▶ [作業課題 1]: 本文によると、実家で植木鉢の植木が全て枯れてしまったのはなぜか、説明してください。
▶ [作業課題 2]: 本文では、パースからモンキーマイアまでセスナ機でどれくらい飛ばねばならないとされているか。

▶ [本文]:
ランドスケープ・・・夏はやっぱり海ですな!

少し前に行ったオーストラリアでの休日。夏なので海の画像です。


2_2
「どうだい、いいイルカの写真が撮れたかい?」
セスナ機で私をモンキーマイアまで運んできた退役軍人の男が聞いた。
「まあまあだね」
カメラのモニターで今撮影したばかりの画像を見せると、彼は片手でイルカが泳ぐまねをして、「シュー」という音を出した。動きがあって、泳いでいるねという意味らしい。
サングラスの奥の目が笑っている。

モンキーマイアは自然に餌付けされたイルカが見られるのでちょっと有名だが、これがパースからセスナ機で5時間ほど飛ばねばならない。死ぬかと思うほど窮屈な機内。私はしばらくパイロットの隣の副操縦席で縮こまっていたが、流石に我慢できなくなり、手足を不完全に伸ばしながら精一杯のあくびをした。その時だった。突然、セスナ機が急旋回し、しかも急降下を始めたのだ。やばい!退役軍人のパイロットはすごい叫び声を上げ、それでも何とか機体を立て直した。
「やるじゃないか」私は心の中で彼に声をかけたのだが、しかしこの危険飛行はエアータ-ビュランスでも何でもなく、私の足がラダーペダルを思い切り踏みつけたのが原因だったようだ。
で、以後はあくびも禁止になってしまった。

Photo_3
シェルビーチ
は貝殻しかない、天国的に白くどこまでも続くビーチ。はるか沖まで行って見えなくなりそうなのに、水深は膝までしか無い。写真の撮りようがなくただぼんやりと眺めていたものだ。この小さな貝殻が堆積すると長い時間と圧力の末、結晶化して固まる。この当たりではそれを地中からブロックで切り出し、家を作ってきた。
白い美しい貝殻をペットボトルに詰め、お土産として持って帰った。実家ではそれを植木鉢に敷き詰めた。鉢は綺麗になったが、植木が全て枯れてしまった。よく洗ったにも拘わらず、塩分が抜けなかったようだ。

Photo_4
海の彼方に伸びようとしている。すでに枯れてしまったというのに、なおも波濤を渡って行こうと・・・そんな意志を感じる造形だった。

ここは小さな島なので散歩しながら一周しても全く苦にはならない。生態系が厳しく守られてきた小さな楽園。清浄な宝石のような土地。

Green_island 今日の午前中、私はビーチチェアーに横たわりながら、「ああ、太陽がいっぱい!」とか言ってみたのだが、ちょうどその時、目の前の海に一機の飛行艇が降りてきた。砂浜で遊ぶ二人の金髪の子供たちの背景となって、機影は次第に大きくなり、やがて着水すると、かなり水際まで来てアンカーを下ろした。まずポーターが腰まで水に浸かりながら降り立った。私は、彼が頭の上に革の四角いトランクを載せて、ゆっくり歩き始め、続いて数人のファミリーが、上陸のため飛行艇からゴムボートに乗り込むのを見ていた。勿論、私には彼等に「俺の島から出ていってくれ!」と言う権利はなかったが(第一私の島ではないし・・・が、先住権というか古参というか、わずか数日分の優越感なのだろう、この発想は)、しかし、傍若無人のヴァカンス客が押し寄せて来るならば、デリケートな島の生態系に悪影響を及ぼす事も有りうるだろう。

しかし、自家用の雰囲気を醸し出していたあの飛行艇、たとえチャーターしたものにしても、一味はかなりこの島に慣れているようだった。私の方がよほど、よそ者だったに違いない。

最近、この島では観光客に餌付けされてしまった鳥の群れが問題になっているそうである。残念な事だ。

▶ [表示された行]:

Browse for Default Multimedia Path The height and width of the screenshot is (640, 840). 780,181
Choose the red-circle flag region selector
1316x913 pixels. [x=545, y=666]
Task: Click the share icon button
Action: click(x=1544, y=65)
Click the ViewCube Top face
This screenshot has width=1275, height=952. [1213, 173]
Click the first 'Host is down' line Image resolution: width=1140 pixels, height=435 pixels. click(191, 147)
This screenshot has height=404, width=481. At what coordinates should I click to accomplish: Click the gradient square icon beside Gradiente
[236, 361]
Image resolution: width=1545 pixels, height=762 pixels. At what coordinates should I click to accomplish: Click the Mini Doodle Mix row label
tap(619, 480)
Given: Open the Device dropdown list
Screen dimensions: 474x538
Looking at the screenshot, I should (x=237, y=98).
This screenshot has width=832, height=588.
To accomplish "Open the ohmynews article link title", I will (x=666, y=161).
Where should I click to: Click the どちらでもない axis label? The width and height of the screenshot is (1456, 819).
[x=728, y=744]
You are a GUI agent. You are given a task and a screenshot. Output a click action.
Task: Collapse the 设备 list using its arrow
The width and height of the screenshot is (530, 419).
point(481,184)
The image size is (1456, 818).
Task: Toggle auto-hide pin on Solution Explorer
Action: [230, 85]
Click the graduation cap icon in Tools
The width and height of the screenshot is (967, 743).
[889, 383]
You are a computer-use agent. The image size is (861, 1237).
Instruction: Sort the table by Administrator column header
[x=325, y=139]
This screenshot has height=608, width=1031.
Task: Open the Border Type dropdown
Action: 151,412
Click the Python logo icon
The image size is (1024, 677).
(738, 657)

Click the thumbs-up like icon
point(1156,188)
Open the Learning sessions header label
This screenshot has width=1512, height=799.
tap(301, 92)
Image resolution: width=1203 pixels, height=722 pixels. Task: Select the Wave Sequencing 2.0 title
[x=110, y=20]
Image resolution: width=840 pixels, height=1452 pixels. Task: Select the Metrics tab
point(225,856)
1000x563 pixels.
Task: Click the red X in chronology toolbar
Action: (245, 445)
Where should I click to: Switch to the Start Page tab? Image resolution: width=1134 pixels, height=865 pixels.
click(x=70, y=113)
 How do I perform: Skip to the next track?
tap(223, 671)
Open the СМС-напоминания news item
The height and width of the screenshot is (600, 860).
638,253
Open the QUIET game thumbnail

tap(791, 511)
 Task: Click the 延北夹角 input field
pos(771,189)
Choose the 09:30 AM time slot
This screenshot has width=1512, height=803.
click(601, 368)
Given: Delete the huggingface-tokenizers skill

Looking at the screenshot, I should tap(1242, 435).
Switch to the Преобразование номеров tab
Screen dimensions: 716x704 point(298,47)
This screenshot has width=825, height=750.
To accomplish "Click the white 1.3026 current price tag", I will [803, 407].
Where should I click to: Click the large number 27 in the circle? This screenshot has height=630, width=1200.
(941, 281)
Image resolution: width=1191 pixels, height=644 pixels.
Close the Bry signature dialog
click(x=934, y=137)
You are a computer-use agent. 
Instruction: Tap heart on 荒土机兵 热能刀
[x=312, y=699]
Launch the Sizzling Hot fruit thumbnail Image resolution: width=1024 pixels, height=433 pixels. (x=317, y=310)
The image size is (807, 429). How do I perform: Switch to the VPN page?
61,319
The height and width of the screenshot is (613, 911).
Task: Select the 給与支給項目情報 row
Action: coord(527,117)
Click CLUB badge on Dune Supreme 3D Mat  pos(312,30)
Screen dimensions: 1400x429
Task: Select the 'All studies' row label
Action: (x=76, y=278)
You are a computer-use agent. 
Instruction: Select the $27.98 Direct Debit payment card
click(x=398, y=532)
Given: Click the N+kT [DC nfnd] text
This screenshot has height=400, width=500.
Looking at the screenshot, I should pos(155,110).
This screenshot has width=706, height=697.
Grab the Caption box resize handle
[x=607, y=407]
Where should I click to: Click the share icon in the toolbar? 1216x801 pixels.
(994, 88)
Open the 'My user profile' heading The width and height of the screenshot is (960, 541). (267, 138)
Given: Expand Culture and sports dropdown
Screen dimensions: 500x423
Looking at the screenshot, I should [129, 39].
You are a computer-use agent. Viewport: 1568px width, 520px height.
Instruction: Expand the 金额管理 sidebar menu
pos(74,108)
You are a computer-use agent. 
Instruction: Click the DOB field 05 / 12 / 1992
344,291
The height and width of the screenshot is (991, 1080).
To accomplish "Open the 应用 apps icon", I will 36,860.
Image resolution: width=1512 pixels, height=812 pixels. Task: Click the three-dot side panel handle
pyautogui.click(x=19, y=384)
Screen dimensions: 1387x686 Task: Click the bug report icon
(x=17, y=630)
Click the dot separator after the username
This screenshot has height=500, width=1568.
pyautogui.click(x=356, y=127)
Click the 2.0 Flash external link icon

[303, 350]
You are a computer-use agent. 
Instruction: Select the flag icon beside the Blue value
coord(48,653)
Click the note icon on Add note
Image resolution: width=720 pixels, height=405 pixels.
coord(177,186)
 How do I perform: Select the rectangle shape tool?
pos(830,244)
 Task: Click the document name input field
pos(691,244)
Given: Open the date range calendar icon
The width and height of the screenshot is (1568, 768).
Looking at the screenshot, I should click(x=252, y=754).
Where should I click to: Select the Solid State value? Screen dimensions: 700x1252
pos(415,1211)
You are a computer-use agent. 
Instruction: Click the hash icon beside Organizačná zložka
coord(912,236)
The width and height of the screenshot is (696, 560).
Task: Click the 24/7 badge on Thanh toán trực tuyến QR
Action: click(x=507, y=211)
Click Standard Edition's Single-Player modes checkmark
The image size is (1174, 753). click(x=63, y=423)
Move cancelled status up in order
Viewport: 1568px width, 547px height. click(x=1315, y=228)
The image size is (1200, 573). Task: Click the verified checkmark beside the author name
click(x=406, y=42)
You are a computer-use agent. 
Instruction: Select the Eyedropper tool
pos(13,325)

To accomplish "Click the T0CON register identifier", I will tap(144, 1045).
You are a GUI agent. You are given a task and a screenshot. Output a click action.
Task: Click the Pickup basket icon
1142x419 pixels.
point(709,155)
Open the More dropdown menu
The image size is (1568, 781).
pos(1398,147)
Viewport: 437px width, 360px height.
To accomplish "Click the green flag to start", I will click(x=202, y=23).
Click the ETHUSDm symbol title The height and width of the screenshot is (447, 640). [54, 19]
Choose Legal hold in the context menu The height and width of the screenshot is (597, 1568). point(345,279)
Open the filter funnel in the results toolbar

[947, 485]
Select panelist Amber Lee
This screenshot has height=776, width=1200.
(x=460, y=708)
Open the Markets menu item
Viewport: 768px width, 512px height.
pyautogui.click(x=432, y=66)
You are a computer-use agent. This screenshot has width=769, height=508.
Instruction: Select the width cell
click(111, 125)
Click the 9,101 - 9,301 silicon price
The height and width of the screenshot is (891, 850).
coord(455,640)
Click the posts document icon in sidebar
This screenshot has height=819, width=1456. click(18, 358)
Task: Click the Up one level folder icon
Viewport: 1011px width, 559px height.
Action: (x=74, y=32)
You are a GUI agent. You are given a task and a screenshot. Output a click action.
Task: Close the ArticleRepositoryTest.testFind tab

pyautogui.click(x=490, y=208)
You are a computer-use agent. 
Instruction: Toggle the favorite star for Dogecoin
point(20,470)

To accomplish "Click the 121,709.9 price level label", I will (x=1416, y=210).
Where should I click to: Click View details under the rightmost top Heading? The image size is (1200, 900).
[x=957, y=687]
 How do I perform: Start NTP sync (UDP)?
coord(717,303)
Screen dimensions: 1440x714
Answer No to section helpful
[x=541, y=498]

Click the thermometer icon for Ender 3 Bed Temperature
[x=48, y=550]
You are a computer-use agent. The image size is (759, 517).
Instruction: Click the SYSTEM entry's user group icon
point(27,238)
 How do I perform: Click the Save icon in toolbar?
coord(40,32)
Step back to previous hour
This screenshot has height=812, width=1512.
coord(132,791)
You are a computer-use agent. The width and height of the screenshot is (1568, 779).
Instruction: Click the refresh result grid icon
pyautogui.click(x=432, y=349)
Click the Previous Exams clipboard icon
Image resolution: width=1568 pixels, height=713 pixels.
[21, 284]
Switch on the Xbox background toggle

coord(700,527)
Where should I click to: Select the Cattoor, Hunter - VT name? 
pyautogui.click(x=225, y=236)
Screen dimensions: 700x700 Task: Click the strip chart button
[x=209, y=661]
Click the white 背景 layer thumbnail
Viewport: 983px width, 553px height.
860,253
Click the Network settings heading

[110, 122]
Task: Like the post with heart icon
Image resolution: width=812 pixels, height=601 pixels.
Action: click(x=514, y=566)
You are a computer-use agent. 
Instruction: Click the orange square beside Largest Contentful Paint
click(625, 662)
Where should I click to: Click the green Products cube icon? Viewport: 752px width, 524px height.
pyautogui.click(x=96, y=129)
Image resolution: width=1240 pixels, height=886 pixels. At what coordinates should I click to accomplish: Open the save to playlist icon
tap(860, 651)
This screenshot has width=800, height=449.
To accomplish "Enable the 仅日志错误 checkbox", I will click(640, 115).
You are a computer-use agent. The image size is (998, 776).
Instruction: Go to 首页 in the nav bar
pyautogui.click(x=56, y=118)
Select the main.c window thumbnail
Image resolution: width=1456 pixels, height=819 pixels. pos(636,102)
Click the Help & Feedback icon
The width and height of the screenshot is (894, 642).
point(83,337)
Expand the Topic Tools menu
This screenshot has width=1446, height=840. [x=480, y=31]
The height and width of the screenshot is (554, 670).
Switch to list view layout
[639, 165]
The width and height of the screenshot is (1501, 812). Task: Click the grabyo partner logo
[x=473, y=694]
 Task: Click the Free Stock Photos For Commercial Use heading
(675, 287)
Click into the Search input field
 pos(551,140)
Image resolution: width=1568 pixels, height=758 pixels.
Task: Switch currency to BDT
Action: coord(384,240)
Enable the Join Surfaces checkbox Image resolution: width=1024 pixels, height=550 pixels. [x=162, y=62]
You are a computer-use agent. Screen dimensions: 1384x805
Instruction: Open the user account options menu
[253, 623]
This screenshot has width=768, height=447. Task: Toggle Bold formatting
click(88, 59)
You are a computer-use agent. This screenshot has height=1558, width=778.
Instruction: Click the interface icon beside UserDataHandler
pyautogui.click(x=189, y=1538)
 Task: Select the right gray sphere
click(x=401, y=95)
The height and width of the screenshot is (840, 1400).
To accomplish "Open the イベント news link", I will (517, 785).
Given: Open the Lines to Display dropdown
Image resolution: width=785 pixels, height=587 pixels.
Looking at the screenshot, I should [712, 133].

▶ [解答例 1]: シェルビーチから持ち帰った貝殻を植木鉢に敷き詰めたが、よく洗ったにもかかわらず貝殻の塩分が抜けなかったらしいためである。

▶ [解答例 2]: 5時間ほど。